Summarised by Andrew Haymet
Kaier et al. “Heart Team” decision making in elderly patients with symptomatic aortic valve stenosis who underwent AVR or TAVI – a look behind the curtain. Results of the prospective TAVI Calculation of Costs Trial (TCCT). EuroIntervention. 2015 Nov
Decision making processes under routine conditions by “Heart Teams” involving patients eligible for either surgical aortic valve replacement (AVR) or transcatheter aortic valve implantation (TAVI) remain poorly understood. A non-randomised prospective clinical trial of 124 patients was used to retrospectively replicate the decision making process.

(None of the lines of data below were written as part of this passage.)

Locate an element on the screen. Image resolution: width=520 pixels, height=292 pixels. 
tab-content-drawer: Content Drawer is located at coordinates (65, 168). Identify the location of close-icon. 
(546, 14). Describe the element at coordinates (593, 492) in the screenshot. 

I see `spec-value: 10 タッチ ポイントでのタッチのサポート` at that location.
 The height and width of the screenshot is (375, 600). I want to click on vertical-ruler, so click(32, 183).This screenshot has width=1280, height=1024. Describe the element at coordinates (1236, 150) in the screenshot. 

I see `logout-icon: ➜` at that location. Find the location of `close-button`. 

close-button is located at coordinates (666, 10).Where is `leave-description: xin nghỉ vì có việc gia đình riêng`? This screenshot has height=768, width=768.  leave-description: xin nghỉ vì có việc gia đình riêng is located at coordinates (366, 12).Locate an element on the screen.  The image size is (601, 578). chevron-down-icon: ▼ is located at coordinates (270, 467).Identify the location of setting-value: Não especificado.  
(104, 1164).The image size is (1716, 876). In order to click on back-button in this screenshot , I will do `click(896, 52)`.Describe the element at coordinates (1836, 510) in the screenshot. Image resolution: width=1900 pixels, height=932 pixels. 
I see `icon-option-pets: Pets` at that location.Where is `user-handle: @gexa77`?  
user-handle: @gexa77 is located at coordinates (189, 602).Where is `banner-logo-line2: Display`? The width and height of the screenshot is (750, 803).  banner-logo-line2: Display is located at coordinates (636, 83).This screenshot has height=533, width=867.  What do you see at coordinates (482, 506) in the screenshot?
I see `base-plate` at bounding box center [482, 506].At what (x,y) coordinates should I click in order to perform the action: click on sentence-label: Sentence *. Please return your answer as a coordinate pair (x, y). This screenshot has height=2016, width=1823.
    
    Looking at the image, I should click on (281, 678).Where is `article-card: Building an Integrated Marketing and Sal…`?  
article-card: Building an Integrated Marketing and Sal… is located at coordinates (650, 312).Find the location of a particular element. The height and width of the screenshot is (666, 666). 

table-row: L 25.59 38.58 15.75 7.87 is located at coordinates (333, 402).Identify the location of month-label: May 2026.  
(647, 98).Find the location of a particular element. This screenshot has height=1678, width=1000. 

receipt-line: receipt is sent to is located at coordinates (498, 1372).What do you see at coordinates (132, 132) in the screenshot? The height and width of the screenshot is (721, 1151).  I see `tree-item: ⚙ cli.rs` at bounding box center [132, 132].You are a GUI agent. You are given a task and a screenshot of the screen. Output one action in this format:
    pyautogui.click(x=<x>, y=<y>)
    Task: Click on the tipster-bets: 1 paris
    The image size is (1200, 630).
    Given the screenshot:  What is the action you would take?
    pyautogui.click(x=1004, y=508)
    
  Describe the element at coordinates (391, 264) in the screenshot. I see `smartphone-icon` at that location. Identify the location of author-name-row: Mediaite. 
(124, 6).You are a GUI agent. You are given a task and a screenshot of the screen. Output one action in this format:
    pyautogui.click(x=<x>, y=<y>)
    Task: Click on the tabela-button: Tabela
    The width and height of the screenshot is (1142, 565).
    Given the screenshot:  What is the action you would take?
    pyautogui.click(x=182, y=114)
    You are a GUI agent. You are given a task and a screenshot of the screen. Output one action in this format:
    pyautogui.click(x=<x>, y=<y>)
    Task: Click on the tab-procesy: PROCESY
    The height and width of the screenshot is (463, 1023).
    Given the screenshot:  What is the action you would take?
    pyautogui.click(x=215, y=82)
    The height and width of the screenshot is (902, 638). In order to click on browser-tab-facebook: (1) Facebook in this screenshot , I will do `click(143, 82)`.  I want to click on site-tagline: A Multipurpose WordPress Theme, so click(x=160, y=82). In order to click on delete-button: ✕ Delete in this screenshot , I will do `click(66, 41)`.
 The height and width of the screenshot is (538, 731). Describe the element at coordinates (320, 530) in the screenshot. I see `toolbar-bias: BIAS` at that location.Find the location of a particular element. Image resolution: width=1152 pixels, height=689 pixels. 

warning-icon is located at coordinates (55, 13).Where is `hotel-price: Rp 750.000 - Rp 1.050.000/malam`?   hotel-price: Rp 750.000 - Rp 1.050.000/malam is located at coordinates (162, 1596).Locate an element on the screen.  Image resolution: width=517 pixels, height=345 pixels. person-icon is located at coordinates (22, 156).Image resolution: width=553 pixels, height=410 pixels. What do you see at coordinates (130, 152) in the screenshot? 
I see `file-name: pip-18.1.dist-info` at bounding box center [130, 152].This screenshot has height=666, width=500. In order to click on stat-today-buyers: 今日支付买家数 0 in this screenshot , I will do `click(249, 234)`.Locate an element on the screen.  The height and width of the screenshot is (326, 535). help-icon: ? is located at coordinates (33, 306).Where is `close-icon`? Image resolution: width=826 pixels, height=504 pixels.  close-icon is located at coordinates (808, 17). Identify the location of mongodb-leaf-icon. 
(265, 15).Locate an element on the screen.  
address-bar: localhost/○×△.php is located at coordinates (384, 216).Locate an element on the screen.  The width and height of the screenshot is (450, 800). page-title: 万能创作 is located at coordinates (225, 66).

Two year survival rates of 75% were observed irrespective of AVR or TAVI treatment, suggesting decisions made by the “Heart Team” were appropriate.
The presence of a redundant Eustachian Valve (EV) can be difficult to distinguish from a double atrial septum (DAS). The former is generally anterior, whilst the latter tends to be posteriorly and to the left of the inferior vena cava. A percutaneous closure technique of an atrial septal defect (ASD) is described in a patient in whom a transoesophageal echocardiography (TOE) showed a possible, yet undetected DAS. An RV pigtail catheter was found to be particularly useful to avoid tissue interference during ASD occlusion, and to differentiate between anatomical variations.